Le pacte de responsabilité de François Hollande, et le positionnement assumé du Président de la République au centre-gauche, on l’a déjà dit ici, vont obliger les partis et leurs courants à se repositionner en fonction d’une politique sociale-démocrate, qui semble séduire les esprits tout autant qu’elle gène les appareils.

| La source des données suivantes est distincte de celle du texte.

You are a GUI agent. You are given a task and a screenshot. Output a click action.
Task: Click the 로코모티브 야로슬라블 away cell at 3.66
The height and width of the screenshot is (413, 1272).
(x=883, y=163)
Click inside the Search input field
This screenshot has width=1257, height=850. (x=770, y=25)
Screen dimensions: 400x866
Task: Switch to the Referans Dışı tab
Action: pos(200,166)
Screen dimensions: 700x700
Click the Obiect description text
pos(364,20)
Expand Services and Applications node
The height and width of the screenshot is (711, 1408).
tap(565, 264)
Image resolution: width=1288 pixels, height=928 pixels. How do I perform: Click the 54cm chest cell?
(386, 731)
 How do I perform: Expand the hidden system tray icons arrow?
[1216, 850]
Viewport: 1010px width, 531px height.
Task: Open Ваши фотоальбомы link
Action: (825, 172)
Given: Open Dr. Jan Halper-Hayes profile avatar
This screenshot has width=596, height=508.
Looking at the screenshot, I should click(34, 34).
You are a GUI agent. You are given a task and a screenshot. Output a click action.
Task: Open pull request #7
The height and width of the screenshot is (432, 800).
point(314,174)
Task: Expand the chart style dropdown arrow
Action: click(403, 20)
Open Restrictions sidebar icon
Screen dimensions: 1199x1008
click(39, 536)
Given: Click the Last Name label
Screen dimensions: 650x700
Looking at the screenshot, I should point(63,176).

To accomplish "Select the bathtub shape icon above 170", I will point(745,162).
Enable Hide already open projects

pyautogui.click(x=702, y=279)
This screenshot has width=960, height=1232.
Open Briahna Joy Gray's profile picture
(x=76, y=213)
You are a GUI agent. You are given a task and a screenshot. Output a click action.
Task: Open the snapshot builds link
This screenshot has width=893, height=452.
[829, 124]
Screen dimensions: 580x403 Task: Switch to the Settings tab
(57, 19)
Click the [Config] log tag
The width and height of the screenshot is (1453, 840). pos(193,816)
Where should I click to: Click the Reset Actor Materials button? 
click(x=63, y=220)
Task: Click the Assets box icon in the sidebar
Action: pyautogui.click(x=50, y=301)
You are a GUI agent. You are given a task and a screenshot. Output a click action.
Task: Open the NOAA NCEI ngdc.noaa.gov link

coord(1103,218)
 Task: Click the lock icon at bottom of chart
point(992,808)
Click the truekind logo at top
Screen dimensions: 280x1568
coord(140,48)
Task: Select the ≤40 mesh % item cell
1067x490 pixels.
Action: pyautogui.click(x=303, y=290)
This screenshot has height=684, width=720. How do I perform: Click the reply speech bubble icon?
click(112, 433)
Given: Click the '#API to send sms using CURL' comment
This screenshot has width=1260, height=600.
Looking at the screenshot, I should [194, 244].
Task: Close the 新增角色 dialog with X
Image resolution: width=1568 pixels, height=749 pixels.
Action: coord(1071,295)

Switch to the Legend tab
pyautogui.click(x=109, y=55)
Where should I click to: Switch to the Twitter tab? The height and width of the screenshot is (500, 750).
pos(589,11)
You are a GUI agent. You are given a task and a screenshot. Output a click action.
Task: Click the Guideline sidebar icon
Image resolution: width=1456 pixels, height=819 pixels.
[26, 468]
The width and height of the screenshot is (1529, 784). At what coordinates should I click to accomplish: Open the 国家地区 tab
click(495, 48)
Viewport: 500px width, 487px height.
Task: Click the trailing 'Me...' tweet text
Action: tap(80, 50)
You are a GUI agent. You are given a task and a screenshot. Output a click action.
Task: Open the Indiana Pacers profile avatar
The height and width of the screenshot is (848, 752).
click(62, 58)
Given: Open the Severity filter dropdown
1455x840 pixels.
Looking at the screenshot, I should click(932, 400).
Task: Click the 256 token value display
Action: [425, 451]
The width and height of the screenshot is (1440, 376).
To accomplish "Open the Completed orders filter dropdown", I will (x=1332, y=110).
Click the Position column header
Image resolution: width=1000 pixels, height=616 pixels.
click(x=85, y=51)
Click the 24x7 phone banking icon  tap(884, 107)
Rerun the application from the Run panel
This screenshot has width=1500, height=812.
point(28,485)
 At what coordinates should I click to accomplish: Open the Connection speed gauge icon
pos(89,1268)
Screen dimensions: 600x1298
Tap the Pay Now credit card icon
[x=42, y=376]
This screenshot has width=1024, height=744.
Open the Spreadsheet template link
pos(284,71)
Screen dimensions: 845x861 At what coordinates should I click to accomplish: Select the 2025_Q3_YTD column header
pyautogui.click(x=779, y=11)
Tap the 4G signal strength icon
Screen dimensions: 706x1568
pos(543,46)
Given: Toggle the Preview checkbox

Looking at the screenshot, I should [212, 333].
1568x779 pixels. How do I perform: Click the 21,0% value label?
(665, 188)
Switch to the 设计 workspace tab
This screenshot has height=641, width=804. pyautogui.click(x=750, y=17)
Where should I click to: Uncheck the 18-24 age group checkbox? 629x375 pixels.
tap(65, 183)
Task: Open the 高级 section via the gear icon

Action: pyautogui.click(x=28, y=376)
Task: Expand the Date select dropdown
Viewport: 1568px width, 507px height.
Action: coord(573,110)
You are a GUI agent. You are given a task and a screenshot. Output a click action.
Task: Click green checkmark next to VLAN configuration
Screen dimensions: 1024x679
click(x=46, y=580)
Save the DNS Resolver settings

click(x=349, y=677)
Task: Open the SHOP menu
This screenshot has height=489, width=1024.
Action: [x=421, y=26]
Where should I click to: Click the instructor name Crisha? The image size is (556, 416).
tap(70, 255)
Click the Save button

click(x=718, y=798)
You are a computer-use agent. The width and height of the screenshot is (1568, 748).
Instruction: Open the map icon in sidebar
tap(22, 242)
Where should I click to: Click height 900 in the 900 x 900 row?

Mais le calendrier électoral, atypique cette année, agit également comme révélateur de quelques points de tension bien français, qu’on connaissait évidemment, mais qui pour le coup apparaissent au grand jour ! Municipales au mois de mars, puis élections européennes en mai : cette séquence électorale pas banale, c’est un peu comme un mauvais alignement des planètes pour les partis : ça inquiète, ça stresse, et on jurerait même que ça influe sur les humeurs.

Deux preuves éclatantes, les jours derniers. Samedi : c’était le congrès du MoDem de François Bayrou, auquel Jean-Louis Borloo était invité. Les deux hommes ont tenté de réactiver l’Alternative, union de l’UDI et du MoDem, qui a été fabriquée en vue des européennes, mais qui a beaucoup plus de mal à gérer l’approche des municipales. Pour rappel, Bayrou qui a voté Hollande en 2012, est bien content de recevoir le soutien de Copé et de l’UMP pour prendre Pau, mais, tout en célébrant l'Alternative donc, il ne renie pas les listes d’union PS-MoDem pour les municipales, certaines pouvant même aller jusqu’au PC !

Les alliances, on le voit, sont à géométrie au moins aussi variable que sont douloureux les déhanchements qu’elles imposent.

Et que se passe-t-il de l’autre côté du PS ? Exactement la même chose entre le Parti Communiste et le Parti de Gauche, avec évidemment un positionnement par rapport à l’Europe bien différent : les deux formations avaient créé le Front de Gauche à l’occasion des dernières européennes, mais s’éloignent dangereusement à la 1ère municipale venue.

Ces deux scrutins de 2014, le premier local et le second européen, vont révéler en creux ce que ne disent pas, ou plus, les élections nationales en France : premièrement que c’est de plus en plus sur les questions européennes que se dessinent les clivages politiques désormais. Deuxièmement, qu’il est possible de s’unir, de se coaliser, pour gérer, comme on le fait dans les communes. Et comme le font 11 pays désormais en Europe.

L’un d’eux, d’ailleurs, c’est les Pays-Bas où François Hollande sera en visite officielle aujourd’hui. Encore une occasion de réfléchir, peut-être, sur le fonctionnement de nos institutions.